Information given:

:::

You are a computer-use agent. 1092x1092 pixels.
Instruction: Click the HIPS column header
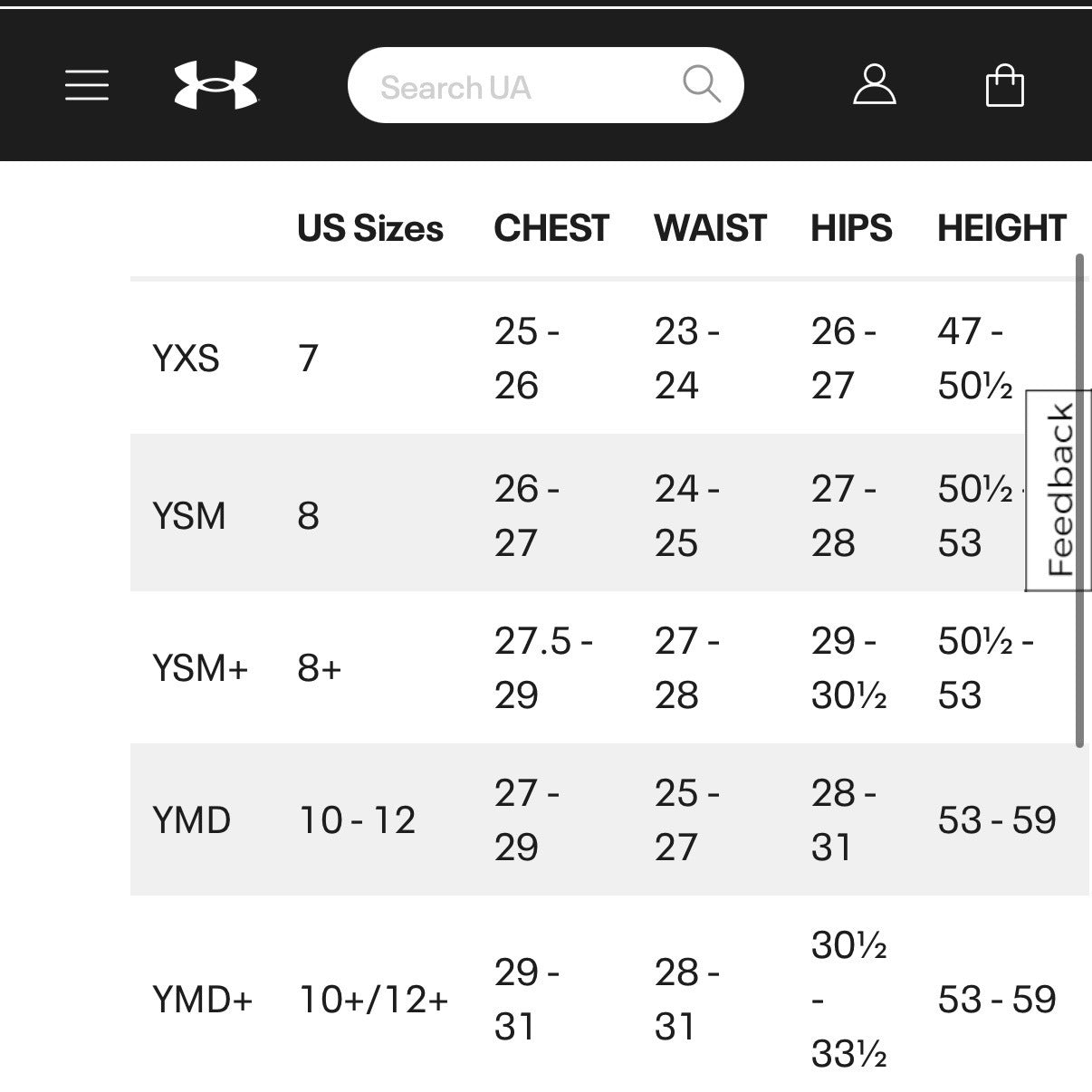[x=851, y=228]
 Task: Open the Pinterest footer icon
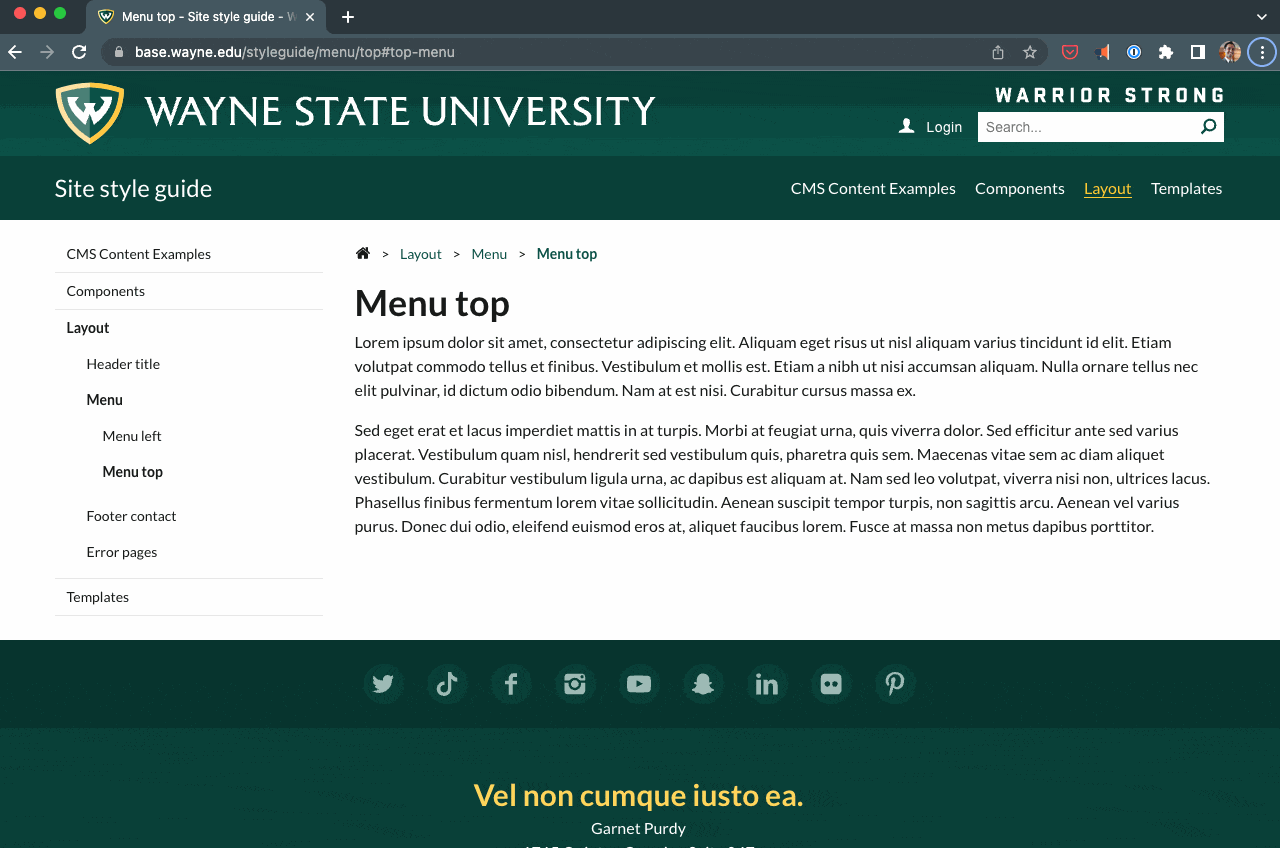click(x=895, y=684)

:::

What is expected: Update the material above so that "Pinterest" becomes "Instagram", with everything else left unchanged. Leave the pictures out of your answer.

Correct answer:
You are a computer-use agent. 1092x1092 pixels.
Instruction: Click the HIPS column header
[x=851, y=228]
 Task: Open the Instagram footer icon
click(x=895, y=684)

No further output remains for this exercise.